I coralli sono già minacciati da vari cambiamenti ambientali che stanno causando diversi problemi agli ecosistemi oceanici. L'aumento delle temperature degli oceani può creare problemi diretti o indiretti come quelli alle microalghe che possono vivere in simbiosi con i coralli. Eventi più complessi che comportano variazioni nelle correnti oceaniche come quelli comunemente chiamati El Niño possono causare vari danni all'ecosistema che colpiscono anche i coralli. L'acidificazione degli oceani porta alla dissoluzione degli scheletri dei coralli. Certe tecniche di pesca possono provocare danni ai coralli. In queste situazioni, l'aggiunta di altre minacce come la microplastica potrebbero rappresentare il colpo di grazia.
La perdita di colorazione dovuta all'espulsione di microalghe simbionti che segue l'aumento delle temperature ambientali forza i coralli a cercare altre fonti di nutrimento per compensare il calo della componente di energia ottenuta tramite fotosintesi. Alcuni coralli si nutrono di meno in questi casi, con effetti negativi, ma quelli che si nutrono maggiormente di cibi come larve di crostacei corrono maggiori rischi di ingerire anche microplastiche.
L'esperimento è stato limitato a due specie di coralli e a tipi limitati di microplastiche con la conseguenza che i ricercatori non sono in grado di dire con certezza perché certi coralli non mangiano microplastiche quando non sono mescolate ad altro cibo. È possibile che riescano a percepire certe sostanze chimiche ma la presenza di cibo normale li inganni. Gli esperimenti continueranno per verificare le conseguenze a lungo termine dell'esposizione a microplastiche ma il primo studio già mostra il pericolo.

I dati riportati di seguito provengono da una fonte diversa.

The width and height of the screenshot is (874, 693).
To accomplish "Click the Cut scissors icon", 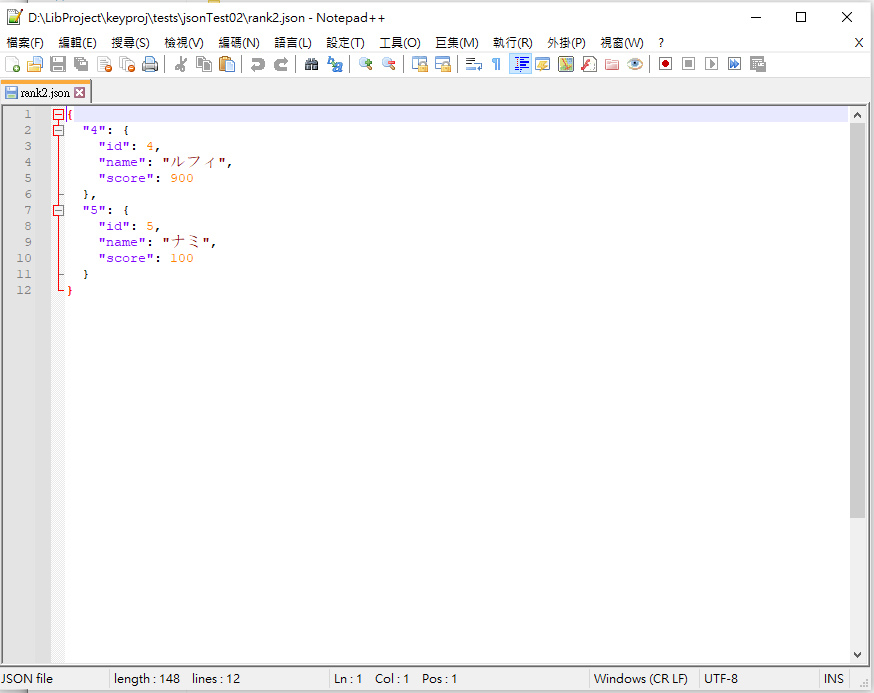I will pos(181,64).
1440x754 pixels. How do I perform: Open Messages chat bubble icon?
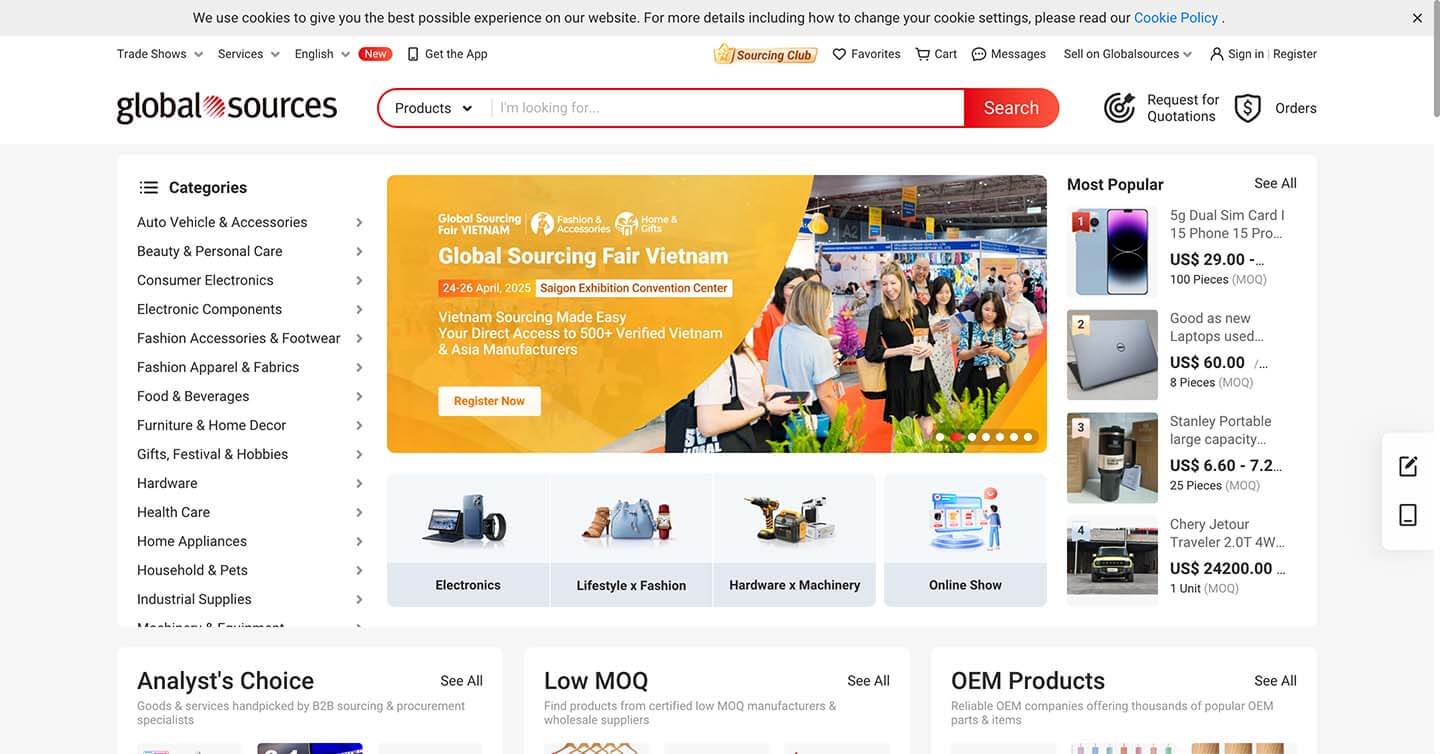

I pericoli diretti delle microplastiche sono già conosciuti ma restano ancora da capire quelli indiretti. Un team di ricercatori guidati da Linda Amaral-Zettler, Jessica Mark Welch e Cathleen Schlundt ha condotto lo studio riportato sulla rivista Molecular Ecology Resources. Usando un metodo di esame al microscopio innovativo sviluppato al Laboratorio Biologico Marino di Woods Hole, è stato possibile rivelare la struttura delle comunità di microrganismi che rivestono campioni di microplastiche prelevate da diversi siti oceanici.
I microrganismi trovati sui campioni di microplastiche raccolti in varie aree dell'Oceano Atlantico appartengono soprattutto a tre phylum: cianobatteri (Cyanobacteria), proteobatteri (Proteobacteria) e Bacteriodetes. Questi ultimi due phylum includono anche specie patogene.
Anche i risultati di questa ricerca andranno ulteriormente sviluppati, estendendo la raccolta di campioni di microplastiche da esaminare e combinando i risultati con quelli ottenuti con altri metodi di indagine. L'obiettivo è di capire l'influenza delle microplastiche sui comportamenti di questi microrganismi e sulla loro diffusione in diverse aree degli oceani.
C'è ancora molto lavoro da fare per capire pienamente le conseguenze della diffusione di spazzatura dispersa nei mari dagli esseri umani. I problemi causati da particelle molto piccole sono più difficili da valutare rispetto a quelli già ben visibili causati da oggetti ben visibili ma ogni nuovo studio sta evidenziando i rischi esistenti. I danni indiretti richiedono studi prolungati e c'è il pericolo che ci siano già conseguenze serie come la diffusione innaturale di microrganismi patogeni e una distruzione di barriere coralline superiore a quella prevista.